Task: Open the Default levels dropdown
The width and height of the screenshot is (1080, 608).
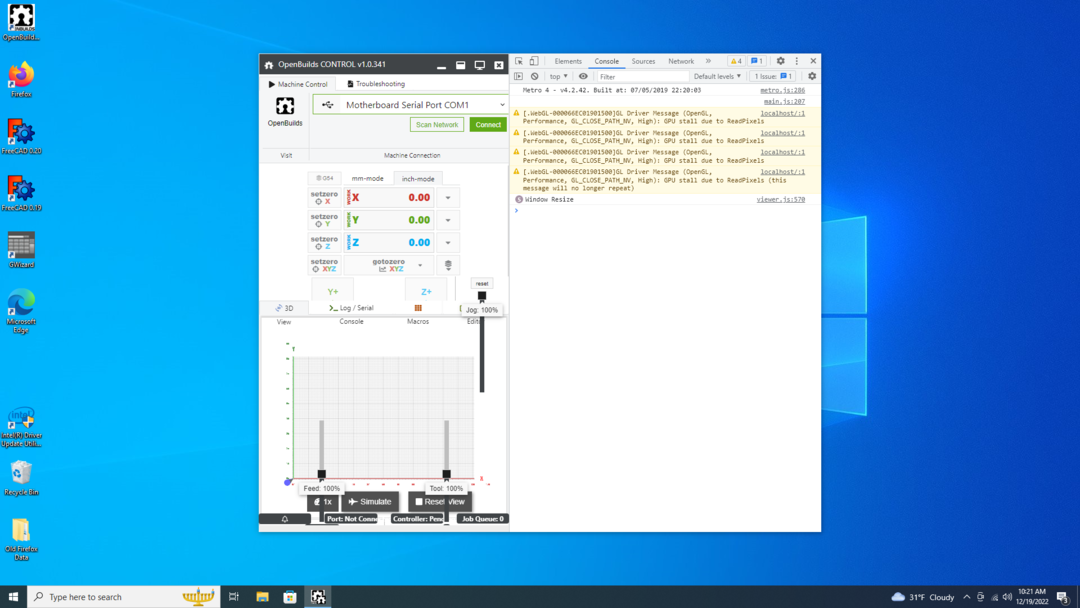Action: coord(717,76)
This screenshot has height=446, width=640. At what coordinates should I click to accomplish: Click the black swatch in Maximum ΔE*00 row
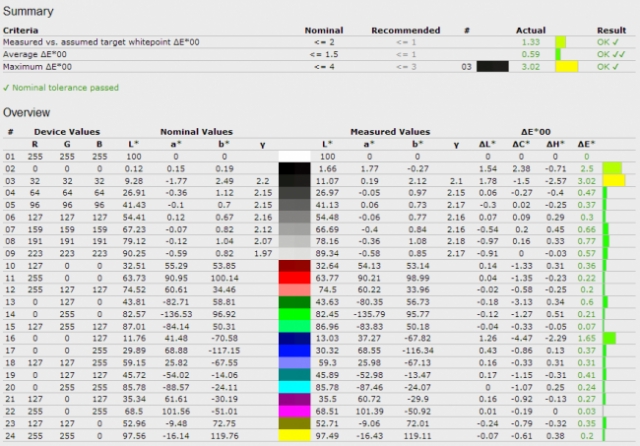(x=493, y=66)
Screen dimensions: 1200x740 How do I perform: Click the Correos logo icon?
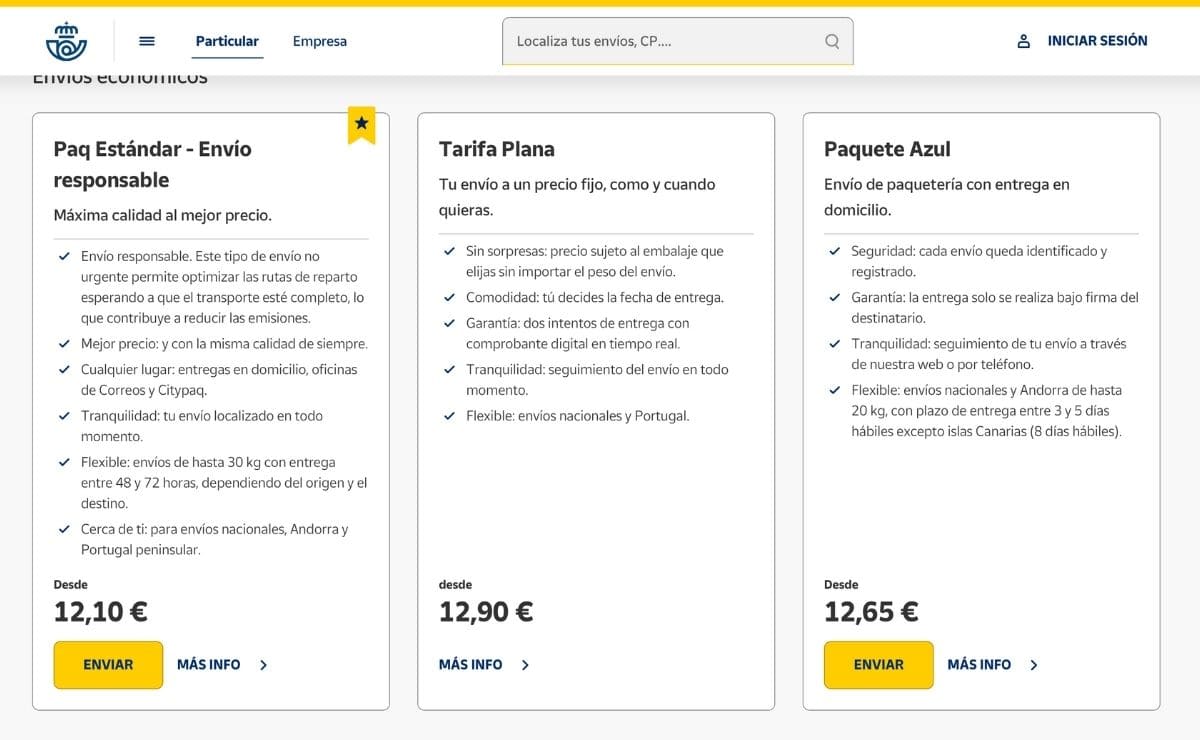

━━━━━━━━━━━━━━━━━━━━

# EXERCISE INSTRUCTIONS:
No picture is to appear in the copy; every entry above is otherwise to be printed verbatim.

# RESPONSE TO THE EXERCISE:
Task: Open the Default levels dropdown
The width and height of the screenshot is (1080, 608).
Action: coord(717,76)
This screenshot has height=446, width=640. At what coordinates should I click to accomplish: Click the black swatch in Maximum ΔE*00 row
(x=493, y=66)
Screen dimensions: 1200x740 How do I perform: Click the Correos logo icon?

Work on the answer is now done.